From mboxrd@z Thu Jan  1 00:00:00 1970
Return-Path: <linux-kernel-owner+w=401wt.eu-S1758556AbYHZNl6@vger.kernel.org>
Received: (majordomo@vger.kernel.org) by vger.kernel.org via listexpand
	id S1758556AbYHZNl6 (ORCPT <rfc822;w@1wt.eu>);
	Tue, 26 Aug 2008 09:41:58 -0400
Received: (majordomo@vger.kernel.org) by vger.kernel.org id S1756532AbYHZNlu
	(ORCPT <rfc822;linux-kernel-outgoing>);
	Tue, 26 Aug 2008 09:41:50 -0400
Received: from mx1.redhat.com ([66.187.233.31]:52716 "EHLO mx1.redhat.com"
	rhost-flags-OK-OK-OK-OK) by vger.kernel.org with ESMTP
	id S1756443AbYHZNlt (ORCPT <rfc822;linux-kernel@vger.kernel.org>);
	Tue, 26 Aug 2008 09:41:49 -0400
Date: Tue, 26 Aug 2008 09:41:27 -0400
From: Vivek Goyal <vgoyal@redhat.com>
To: Paul Menage <menage@google.com>
Cc: righi.andrea@gmail.com, KAMEZAWA Hiroyuki <kamezawa.hiroyu@jp.fujitsu.com>,
       Balbir Singh <balbir@linux.vnet.ibm.com>,
       linux kernel mailing list <linux-kernel@vger.kernel.org>,
       Dhaval Giani <dhaval@linux.vnet.ibm.com>,
       Kazunaga Ikeno <k-ikeno@ak.jp.nec.com>,
       Morton Andrew Morton <akpm@linux-foundation.org>,
       Thomas Graf <tgraf@redhat.com>, Ulrich Drepper <drepper@redhat.com>,
       Steve Olivieri <solivier@redhat.com>
Subject: Re: [RFC] [PATCH -mm] cgroup: uid-based rules to add processes
	efficiently in the right cgroup
Message-ID: <20080826134127.GA30312@redhat.com>
References: <20080710104852.797fe79c@cuia.bos.redhat.com> <20080710154035.GA12043@redhat.com> <20080711095501.cefff6df.kamezawa.hiroyu@jp.fujitsu.com> <20080714135719.GE16673@redhat.com> <487B665B.9080205@sun.com> <20080714152142.GJ16673@redhat.com> <48A7FE7B.3060309@gmail.com> <6599ad830808181405i3ec1f9fdp4d8ca7ab675b2c5f@mail.gmail.com> <20080819125710.GA18972@redhat.com> <6599ad830808251754l146588dax65aeff2cc22ac0c1@mail.gmail.com>
MIME-Version: 1.0
Content-Type: text/plain; charset=us-ascii
Content-Disposition: inline
In-Reply-To: <6599ad830808251754l146588dax65aeff2cc22ac0c1@mail.gmail.com>
User-Agent: Mutt/1.5.18 (2008-05-17)
Sender: linux-kernel-owner@vger.kernel.org
List-ID: <linux-kernel.vger.kernel.org>
X-Mailing-List: linux-kernel@vger.kernel.org

On Mon, Aug 25, 2008 at 05:54:39PM -0700, Paul Menage wrote:
> On Tue, Aug 19, 2008 at 5:57 AM, Vivek Goyal <vgoyal@redhat.com> wrote:
> >
> > Same thing will happen if we implement the daemon in user space.

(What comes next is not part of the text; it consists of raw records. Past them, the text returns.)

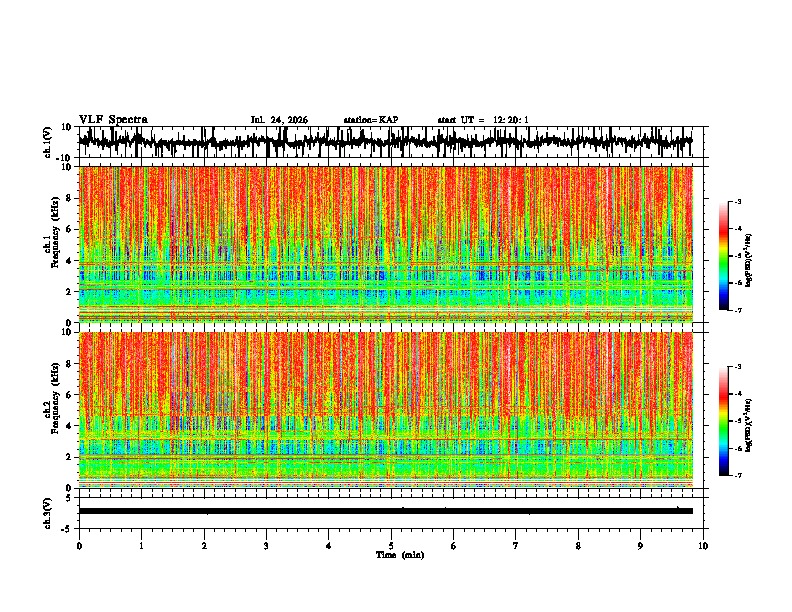Click the station=KAP label
The image size is (792, 612).
(371, 120)
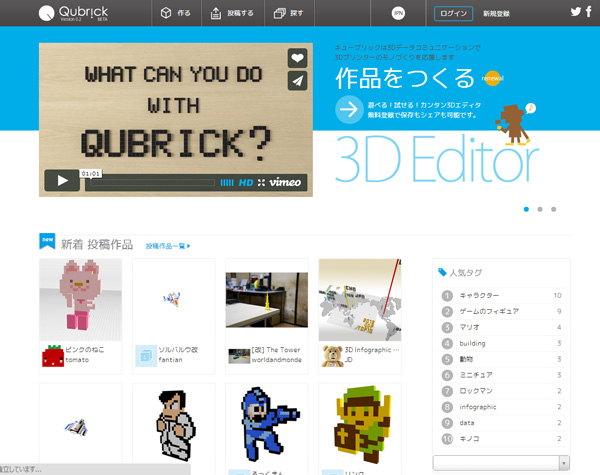Open the 作る menu
The height and width of the screenshot is (475, 600).
click(176, 13)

A task
> > who does seteuid(), can be swept away to a different cgroup based on
> > rules specified in /etc/cgrules.conf.
> 
> Yes, I'm not so keen on a daemon magically pulling things into a
> cgroup based on uid either, for the same reasons.
> 
> But a user-space based solution can be much more flexible (e.g. easier
> to configure it to only move tasks from certain source cgroups).
> 
> >
> > What do you mean by risk? This is the policy set up by system admin and
> > behaviour would seem consistent as per the policy. If an admin decides
> > that tasks of user "apache" should run into /container/cpu/apache cgroup and
> > if a "root" tasks does seteuid(apache), then it manes sense to move task
> > to /container/cpu/apache.
> 
> The kind of unexpected behaviour I was imagining was when some other
> daemon (e.g. ftpd?) unexpectedly does a setuid to one of the
> magically-controlled users, and results in that daemon being pulled
> into the specified cgroup. For something like cpu maybe that's mostly
> benign (but what moves it back into its original group after it
> switches back to root?)

Once ftpd does seteuid() or setreuid() again to switch effective user to
"root", it will be moved back to original group (root's group).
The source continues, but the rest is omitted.